Des attributions élargies
Le conseil d’administration de l’agence reste l’organe autour duquel les députés se sont longuement attelés sur les 13 missions qui sont fixées par le projet de loi 48-17, essentiellement celles portant sur «l’établissement de la politique générale de l’agence dans le cadre des orientations fixées par le gouvernement» ainsi que pour la définition des modalités de financement des activités de l’agence. La loi autorise surtout le conseil d’administration «à donner une délégation au directeur de l’agence pour régler certaines questions précises», de même qu’elle laisse la porte ouverte devant la création de commissions, notamment celle «de l’audit et celle des orientations stratégiques». La mission de maintenance qui a été accordée par l’article 3 de la loi devra être précédée par une demande exprimée par l’État, les collectivités territoriales ou les établissements publics, avec l’exigence de «promouvoir les produits locaux en matière de construction des équipements publics». Deux rôles importants ont été dévolus à l’agence projetée. Il s’agit de formuler des propositions au sujet des normes techniques relatives à la qualité ainsi que de présenter son avis sur tous les projets de lois et décrets qui sont en relation avec le domaine d’action de l’agence. Il est à noter que les ressources de l’agence seront formées des aides directes qui sont accordées par l’État et les collectivités territoriales. Pour cette question, le projet de loi n’a pas été suffisamment détaillé, ce qui laisse la question des moyens budgétaires de l’agence en tête des mesures qui devront être réglée lors du vote final de la loi 48-17. Les délais d’exécution des projets devront aussi faire l’objet d’un accord entre les membres de la commission et le gouvernement avec des dispositions uniques portant sur les modes de règlement des litiges qui peuvent survenir lors de l’exécution des travaux. Faut-il rappeler que l’agence projetée devra agir en lieu et place des ministères et des établissements publics pour tout ce qui concerne les missions relevant de la construction des équipements et leur suivi ? Pour gérer la phase transitoire, l’article 17 de la loi impose l’élaboration d’un décret qui définit les modalités de transfert des biens relevant du domaine privé de l’État, lesquels sont actuellement confiés à la direction des équipements. 

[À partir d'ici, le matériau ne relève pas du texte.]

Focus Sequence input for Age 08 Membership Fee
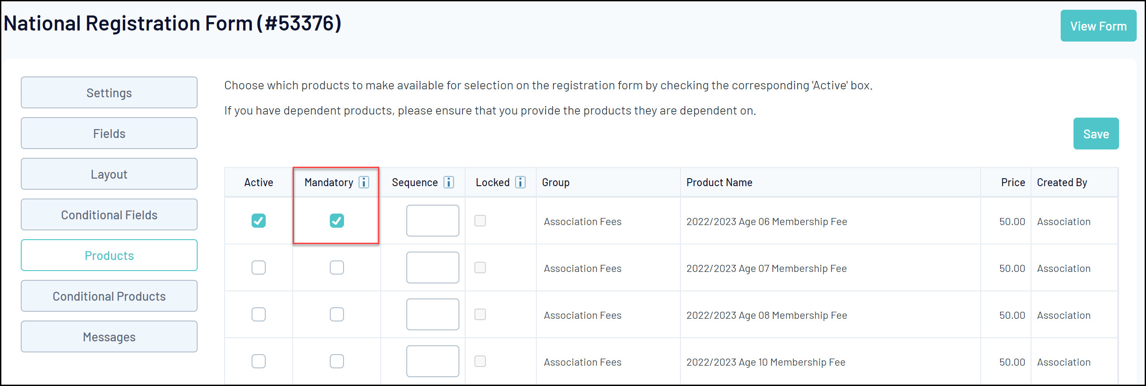Viewport: 1146px width, 386px height. 432,314
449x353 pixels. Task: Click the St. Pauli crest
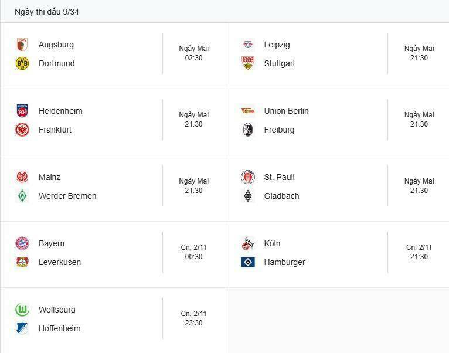247,177
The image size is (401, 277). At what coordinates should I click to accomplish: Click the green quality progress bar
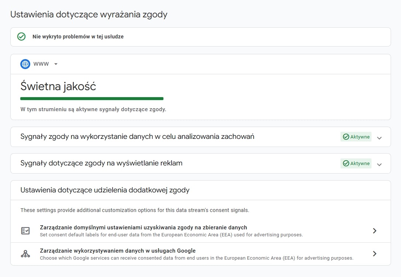pyautogui.click(x=91, y=98)
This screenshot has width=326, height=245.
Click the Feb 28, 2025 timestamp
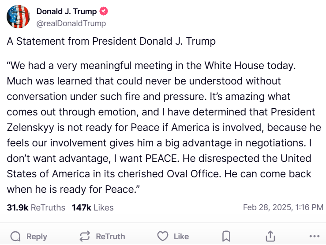click(x=283, y=207)
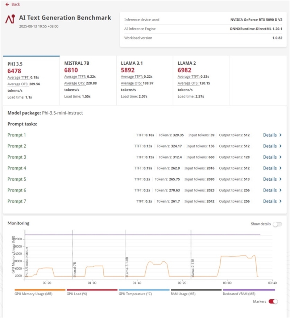The image size is (290, 318).
Task: Click the Llama-2-13B marker line in chart
Action: (x=191, y=254)
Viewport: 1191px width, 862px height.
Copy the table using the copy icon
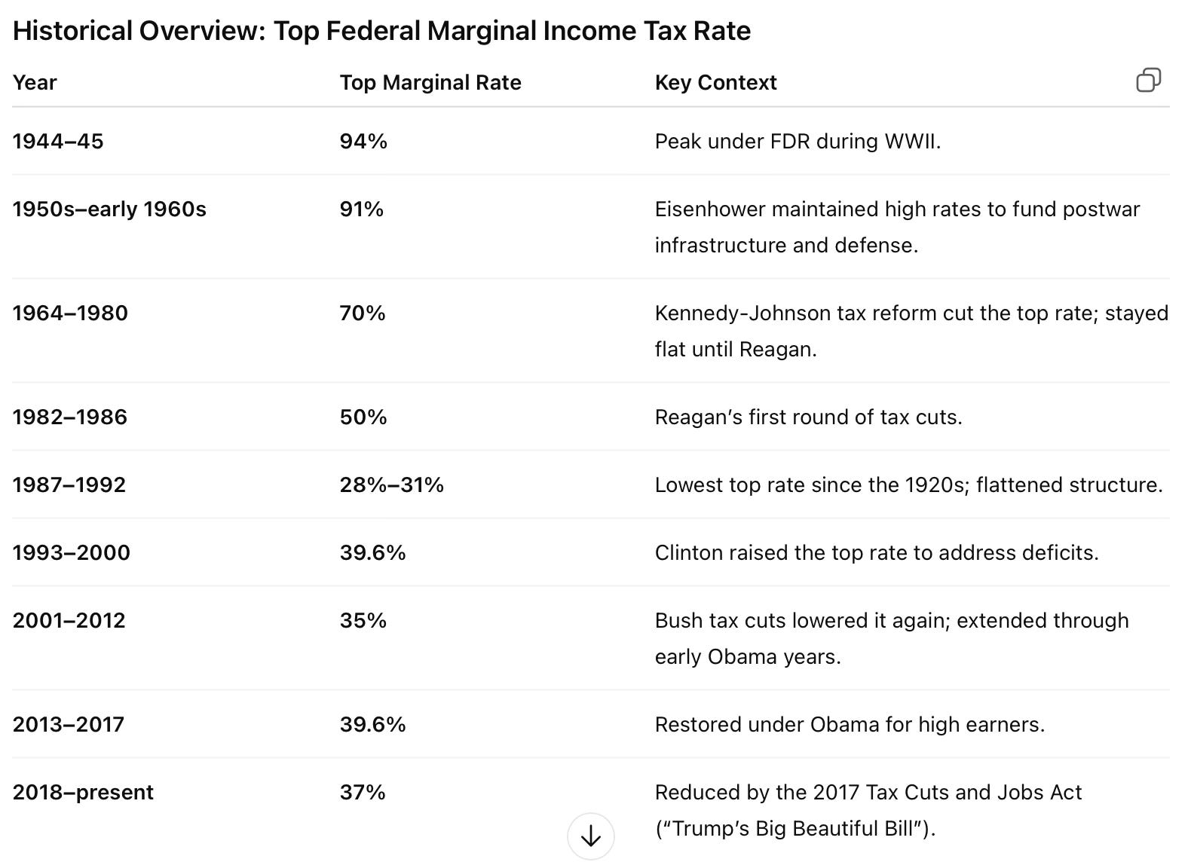click(x=1148, y=80)
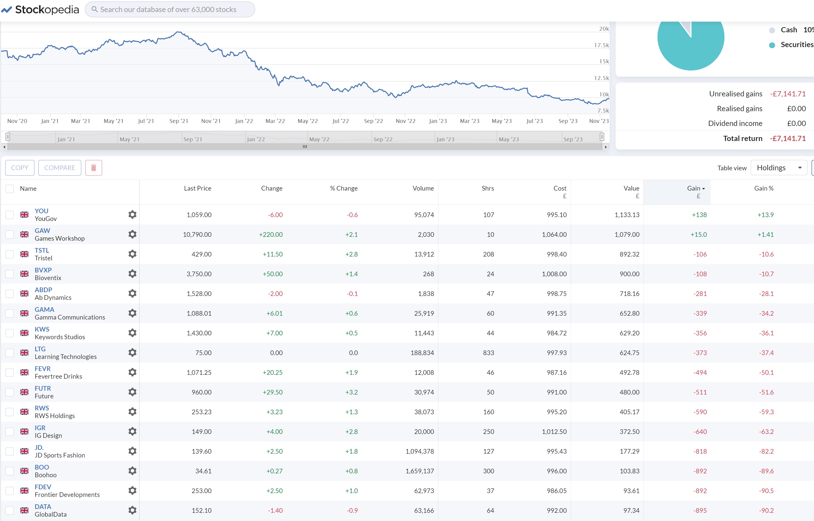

Une forte empreinte régionale

La Direction des équipements publics au sein du ministère devra être supprimée après la mise en place de la nouvelle agence. Ce sont essentiellement les communes et les régions qui seront les principales bénéficiaires de la révision du cadre des marchés publics liés à l’équipement avec une nouvelle génération de garanties qui seront insérées aux contrats et qui touchent la qualité et les délais requis pour les maîtrises d’ouvrages. La loi qui s’apprête à obtenir le feu vert des députés met en avant la création de délégations régionales et communales de l’agence projetée. Les objectifs recherchés par cette vocation régionale est la maîtrise des dépenses afférentes aux équipements publics et la réduction des charges de leur entretien ainsi que la garantie de la qualité de ces équipements.